2. Memory Fragmentation: Constant heap allocation/deallocation per packet.
3. Cache Inefficiency: Non-contiguous packet buffers and pointer-heavy structures.
4. Functional Gaps: Inability to handle fragmented TCP handshakes, out-of-order packets, or advanced IP/CIDR rule matching.
Aegis solves these issues by shifting to a zero-copy, lock-free, cache-aware architecture.
3. Scope & Non-Goals
In-Scope
- Zero-Copy Ingestion & Parsing: Extracting protocol layers without memory copies of packet payloads.
- Lock-Free Concurrency: Single-producer single-consumer (SPSC) lock-free ring buffer arrays.
- TCP Stream Reassembly: Basic reassembly of TCP payloads for handshake and SNI extraction.
- Advanced Rule Evaluation: CIDR range matching, exact IP match, and domain/SNI matching.
- High-Resolution Benchmarking: Packet processing latency tracking (p50, p95, p99) and throughput metrics.
- Platform Portability: Optimized for Linux systems programming (thread affinity, memory alignment) with a functional Windows fallback.
Out-of-Scope (Non-Goals)
- Full Layer 7 Gateway: Aegis is an inspection and filtering engine, not a proxy or proxy-server (like Envoy).
- Hardware Acceleration (DPDK/PF_RING): While DPDK would be used in a real trading environment, we will simulate DPDK-like behavior in user space using high-speed files and lock-free queues, to maintain cross-platform compile capabilities without proprietary drivers.
- GUI Dashboard: The UI will be a CLI and terminal-based real-time stats output.
4. Requirements
4.1 Functional Requirements
- Ingestion Modes:
- Offline Capture: Read from standard PCAP files.
- Live Capture: Capture live packets from a network interface (using Libpcap wrapper).
- Synthetic Generator: Command-line suite to create heavy load profiles.
- Stateful Flow Tracking:
- Track flows using a 5-tuple key:
(SrcIP, DstIP, SrcPort, DstPort, Protocol). - Support bi-directional flow associations.
- Expire stale flows automatically using LRU or time-based expiration to prevent memory exhaustion.
- Deep Packet Inspection:
- Extract Server Name Indication (SNI) from TLS Client Hello.
- Extract Host field from HTTP GET/POST headers.

Pixel coordinate grounding data
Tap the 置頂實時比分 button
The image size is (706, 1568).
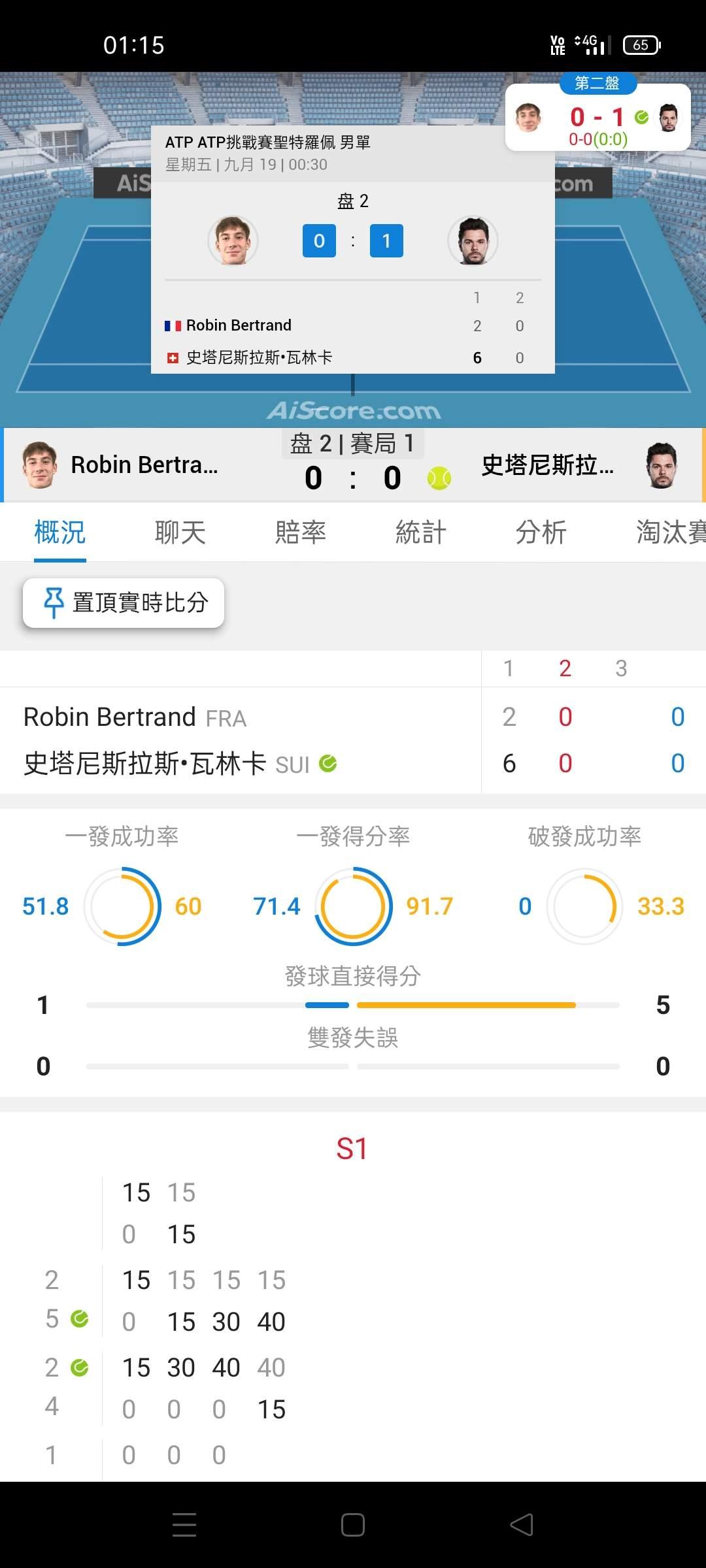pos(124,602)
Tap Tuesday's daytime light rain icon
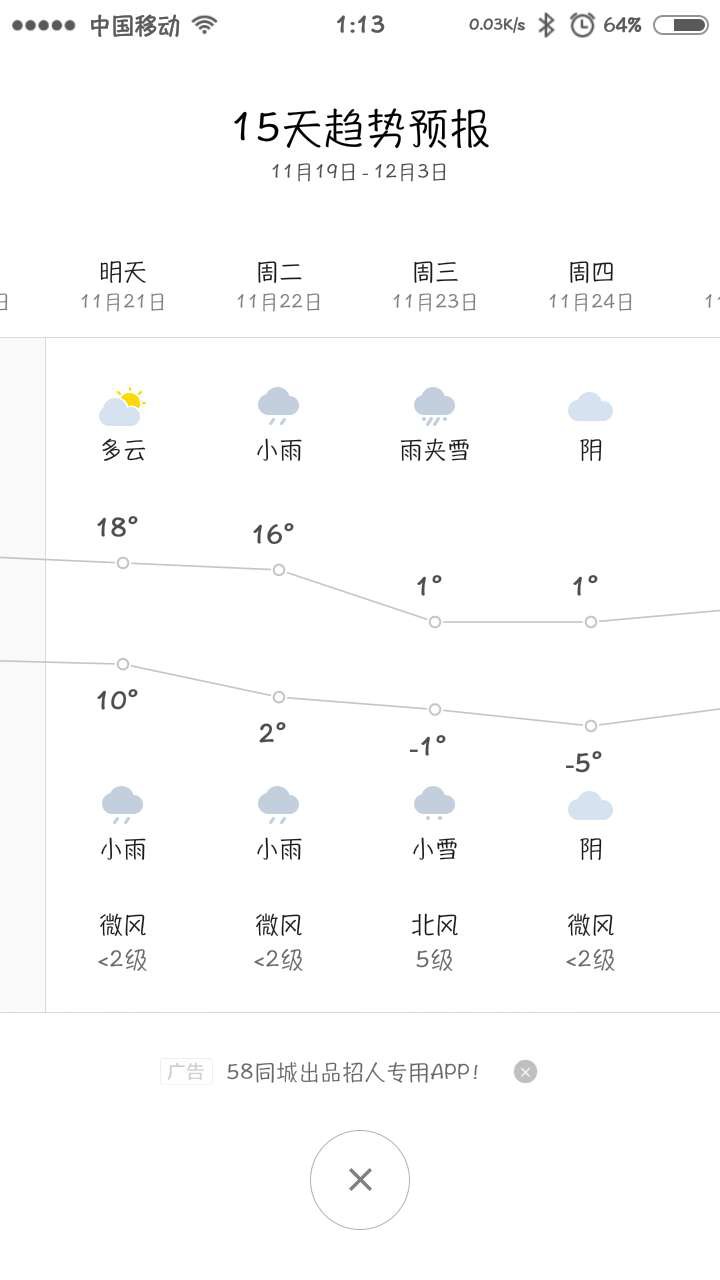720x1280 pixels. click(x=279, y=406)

Exercise goal
Translate this sentence from the text on Aegis into Spanish: "Aegis solves these issues by shifting to a zero-copy, lock-free, cache-aware architecture."

Result
Aegis resuelve estos problemas pasando a una arquitectura de copia cero, sin bloqueos y consciente de la caché.